Les Pauls are super fun to play - I am a Les Paul + Tele guy. Actually, Les Pauls and Teles have more in common tone-wise than Strats - both have ballsy bridge pickups and tight lows. But buying a cheaper LP type - like an Epiphone Les Paul - requires patience and experience because you have to play a bunch to find a good one. And the Custom Shop R9’s list for, like $4,000 - oy. And Les Pauls are considered easier to sound good on vs. the Fenders - I think this reputation is due to the thick humbucker tones…the Les Pauls I favor have the pre-humbucker pickup called the “P-90” or “Soapbar” pickup (it looks kinda like a bar of hotel soap), which I find to be more fun and raw and articulate - but more on them later…

ETA: **Small Clanger **- you posted while I was composing this little geek-out - all good and I agree…

I’m a big fan of semis. Not hollowbodies so much, but the semi-acoustic AKA semi-hollow is a great design.

I’d definitely say the Gibson ES-335 (the first semi) and all the many variations on that theme are a guitar “food group” all to themselves.

“Jazz boxes” are fully hollow, thick bodied guitars like the ES-175, and while they can be used for rock, they’re usually used for jazz.

Thinline semis, on the other hand, are definitely rock guitars.

Ah - you read my mind: for the last of the “major” Food Groups, I give you:

The Gibson ES-335 and all the variants
Nicknames - none, really; it’s a humble guitar
Analogies that Work: a secret weapon
When Eddie Van Halen was just starting the band, he played a 335 and the guys teased him for playing a “grandpa guitar” - so he trashed the crap out of it trying to make it look hip (hint: you can’t refinish a craft-made guitar with Schwinn bicycle paint) and eventually pried the pickup out of it and installed it in his homemade Frankenstein guitar. As Shakester says, they are semi-hollow - a solid central part down through the body that the neck is attached to, with hollow wings on either side.
335’s are everything a Les Paul is not - super versatile and capable of being played across genres. In other words, more like a Telecaster - and also like a Telecaster, they blend in. But a Tele has that crisp, biting tone that you can roll the tone off of, whereas a 335 has a rich, even tone that just fits. You can play the bridge pickup and get a solid rock tone that crunches up great (ask Clapton who played the Crossroads solo on his '64 335), or play the middle (both pickup on) and you can go from Black Crowes and Rolling Stones to the jazzy rock fusion of Steeley Dan. The spectrum a 335 covers is really amazing and useful.
The biggest issue for me with a 335 is their size - they are simply bigger guitars vs. Strats, Tele and LP’s - and if you are used to a smaller guitar, it can throw you off. Please note that I am talking as a gigging player - it would likely be no big deal for the majority of folks, but when I am moving around and angling my hand to play certain songs in certain ways in a tight space in a bar, I notice that the geometry of the guitar is different. But playing a great 335 is a wonderful thing - you can back off the crunch a bit, and really hear the hollow parts of the guitar influencing the tone…

…as an affordable guitar, the Epiphone Dot-neck (so-called because it has dot inlays on the fingerboard, which is what the most desirable vintage 50’s 335’s had before moving to block inlays in the early 60’s) can be really great.

I have to run again - if I can I will get to the second-tier set of Food Groups - again, not that they are lesser guitars at all, just less commonly used…

Another big genre, Super Strats. Usually pointy strat shaped but with added stuff.

*Recorded information*
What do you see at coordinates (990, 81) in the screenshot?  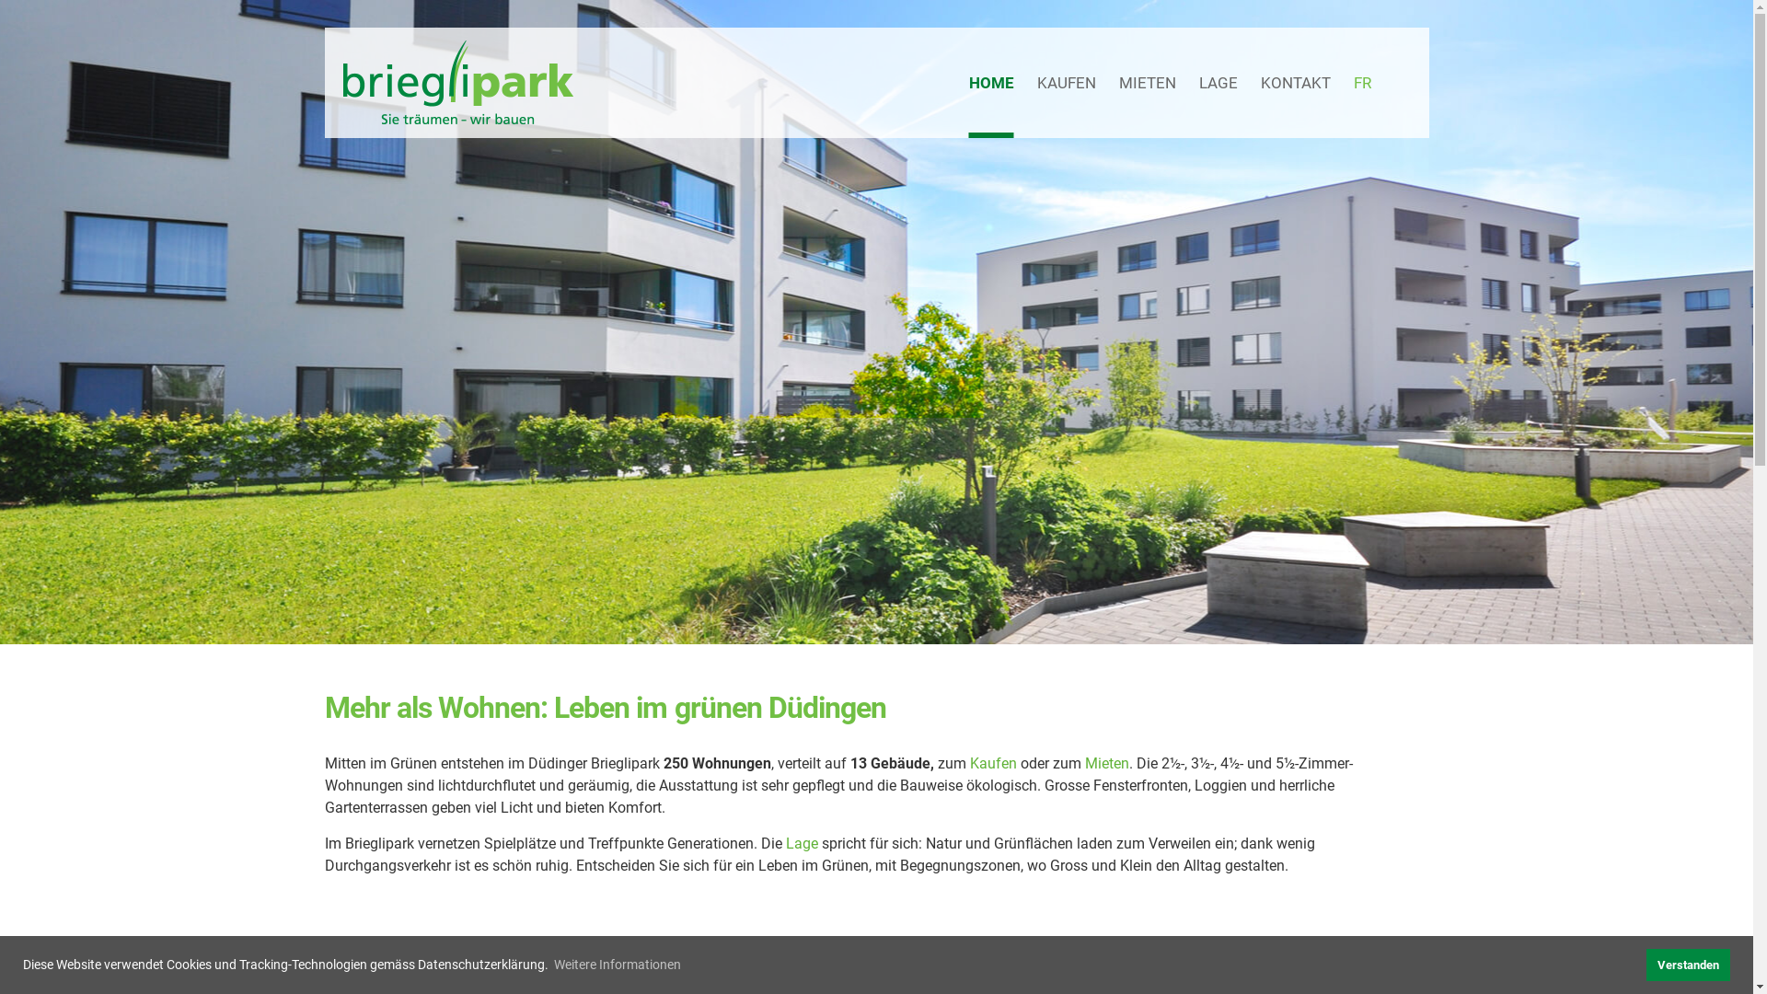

*Exercise aim*
Continue the guitar forum post above, starting right after its last sentence.

*Response to the task*
Typically 24 fat frets, wide flat neck, locking whammy & nut, pointy headstock. Various pickup configurations but the one thing they have in common is that they do not have the Strat config of three single coils. I have (or had) Super Strat-esque guitars with all these variations:

bridge -> middle -> neck

humbucker -> single coil -> single coil

humbucker -> nothing -> humbucker

humbucker -> single coil -> humbucker

humbucker/coil tap -> humbucker/coil tap -> nothing (well sort of I’ll see if I can find a picture)

Another thing they have in common is that they don’t (IMHO) play like a Strat, they have the same scale length***** as a Strat so they’re twangy-er than Gibsons, but floating/locking whammys have a curious effect on the dynamics of playing. If you really whack at the strings the whole unit moves and takes the edge off the attack. You can alleviate this by setting it up stiffer but then you make all the stunt guitar tricks a bit of a wresting match.

Back to work :slight_smile:

***** Uh oh, here we go…

Yeah - I would put Super Strats in the next tier of Guitar Food Groups. Big, but they really had their moment in the sun (i.e., the 80’s, hair metal, etc.) but now are a well-understood subgenre with specific applications. If you shred and play metal, these are your babies.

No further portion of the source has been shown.